I used to be more opinionated about self-describing as “coworking” and the regular mis-use of the term, but I’ve become more and more comfortable with the idea that the word coworking is as specific as the word “restaurant”, which doesn’t really describe much on its own. I’d love to see more maps (including the one you’re putting together) display with more detail what people can expect. It’s more important that people find a place that makes them happy and productive than anything else…and reducing that to “coworking” is like reducing fine dining french restaurants and mcdonalds to “restaurant”. Technically accurate, but not really helpful.

Related, this recent post caught my eye (I think Liz posted it from the GCUC account):

http://www.cloudvirtualoffice.com/blog/a-coworking-safari/

I’m especially interested in the things vary widely, really impact the experience, but are hardest to really quantify: things like “ambiance” and noise level are such relative descriptions, so the source matters a lot, too! Who’s doing the describing: the owner? The members? Visitors? In a lot of cases, their descriptions vary quite a bit.

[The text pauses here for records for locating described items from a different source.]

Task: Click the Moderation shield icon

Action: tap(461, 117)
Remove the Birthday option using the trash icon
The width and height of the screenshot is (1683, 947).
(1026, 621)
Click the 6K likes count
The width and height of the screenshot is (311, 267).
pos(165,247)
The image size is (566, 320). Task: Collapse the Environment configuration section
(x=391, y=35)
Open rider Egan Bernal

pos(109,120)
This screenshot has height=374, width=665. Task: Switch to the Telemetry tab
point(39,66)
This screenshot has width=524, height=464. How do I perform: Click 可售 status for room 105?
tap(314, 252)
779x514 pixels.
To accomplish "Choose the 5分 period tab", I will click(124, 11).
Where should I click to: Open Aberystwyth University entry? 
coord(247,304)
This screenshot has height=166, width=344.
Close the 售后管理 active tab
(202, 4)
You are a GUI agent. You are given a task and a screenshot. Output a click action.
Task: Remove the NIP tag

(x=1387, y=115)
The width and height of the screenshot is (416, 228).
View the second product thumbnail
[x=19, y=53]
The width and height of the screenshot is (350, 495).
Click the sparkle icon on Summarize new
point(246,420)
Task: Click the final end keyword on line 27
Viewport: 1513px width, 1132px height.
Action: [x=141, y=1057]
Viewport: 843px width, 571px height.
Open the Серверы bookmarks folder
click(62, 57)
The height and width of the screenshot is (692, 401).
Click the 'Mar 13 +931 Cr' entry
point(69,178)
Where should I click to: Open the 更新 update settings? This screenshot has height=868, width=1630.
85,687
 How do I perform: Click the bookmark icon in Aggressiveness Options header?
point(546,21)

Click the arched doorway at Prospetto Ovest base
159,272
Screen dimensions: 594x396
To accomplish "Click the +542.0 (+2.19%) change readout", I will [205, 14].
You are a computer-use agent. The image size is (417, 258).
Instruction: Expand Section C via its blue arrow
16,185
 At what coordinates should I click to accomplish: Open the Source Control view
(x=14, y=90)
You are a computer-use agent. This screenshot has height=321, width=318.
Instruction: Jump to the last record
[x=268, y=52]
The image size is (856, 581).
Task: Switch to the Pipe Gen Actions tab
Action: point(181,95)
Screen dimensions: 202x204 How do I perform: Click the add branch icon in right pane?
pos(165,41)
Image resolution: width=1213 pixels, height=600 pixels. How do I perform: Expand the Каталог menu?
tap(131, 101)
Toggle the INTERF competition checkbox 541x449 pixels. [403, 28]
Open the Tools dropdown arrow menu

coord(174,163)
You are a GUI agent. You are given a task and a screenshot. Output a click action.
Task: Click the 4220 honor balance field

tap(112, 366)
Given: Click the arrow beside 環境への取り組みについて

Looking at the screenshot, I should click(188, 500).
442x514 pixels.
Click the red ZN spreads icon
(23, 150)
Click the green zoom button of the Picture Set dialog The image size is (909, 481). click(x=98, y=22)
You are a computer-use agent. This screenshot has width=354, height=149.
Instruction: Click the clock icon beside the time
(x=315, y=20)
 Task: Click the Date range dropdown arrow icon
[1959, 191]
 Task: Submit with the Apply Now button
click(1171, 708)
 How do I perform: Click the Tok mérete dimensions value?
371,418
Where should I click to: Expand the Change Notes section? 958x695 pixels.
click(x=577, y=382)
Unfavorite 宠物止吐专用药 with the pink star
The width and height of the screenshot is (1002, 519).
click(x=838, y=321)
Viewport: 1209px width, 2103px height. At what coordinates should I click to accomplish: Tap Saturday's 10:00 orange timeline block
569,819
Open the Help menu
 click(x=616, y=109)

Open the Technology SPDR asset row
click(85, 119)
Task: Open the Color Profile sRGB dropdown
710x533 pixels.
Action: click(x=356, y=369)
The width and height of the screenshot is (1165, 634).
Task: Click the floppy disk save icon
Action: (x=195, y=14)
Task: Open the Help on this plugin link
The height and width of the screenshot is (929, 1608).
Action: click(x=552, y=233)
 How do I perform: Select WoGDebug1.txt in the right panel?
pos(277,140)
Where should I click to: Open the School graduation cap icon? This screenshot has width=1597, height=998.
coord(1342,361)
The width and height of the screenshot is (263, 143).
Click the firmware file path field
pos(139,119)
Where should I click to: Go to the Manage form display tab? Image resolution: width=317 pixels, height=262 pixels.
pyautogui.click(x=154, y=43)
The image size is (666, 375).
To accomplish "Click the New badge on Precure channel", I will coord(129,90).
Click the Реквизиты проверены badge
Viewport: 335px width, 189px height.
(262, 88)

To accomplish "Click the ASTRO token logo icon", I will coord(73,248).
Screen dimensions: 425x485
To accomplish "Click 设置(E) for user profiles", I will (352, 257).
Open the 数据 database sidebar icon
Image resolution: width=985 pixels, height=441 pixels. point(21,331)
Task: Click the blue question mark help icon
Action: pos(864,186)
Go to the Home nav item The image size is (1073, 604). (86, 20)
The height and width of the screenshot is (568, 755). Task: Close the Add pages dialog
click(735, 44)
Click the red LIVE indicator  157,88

To that point, even “non-hostile & friendly” is relative. It’s become a common theme that I hear from coworkers who visit startup-centric coworking spaces that the only time people talk to each other is when they’re pitching their startup. For some people, that’s non-hostile and friends but for others, it’s their worst nightmare.

-Alex

On Thu, Sep 11, 2014 at 12:34 PM, Ramon Suarez [email protected] wrote:

Hi everyone,

I’m working on a definition of Coworking to make it easier to choose who to include in the map of coworking spaces in Belgium. I know it can be a controversial subject and I don’t want to start a flamewar, but I would like to have your feedback on the basic elements to build this definition. I think it could also be helpful to make it easier to explain to our potential customers and journalists.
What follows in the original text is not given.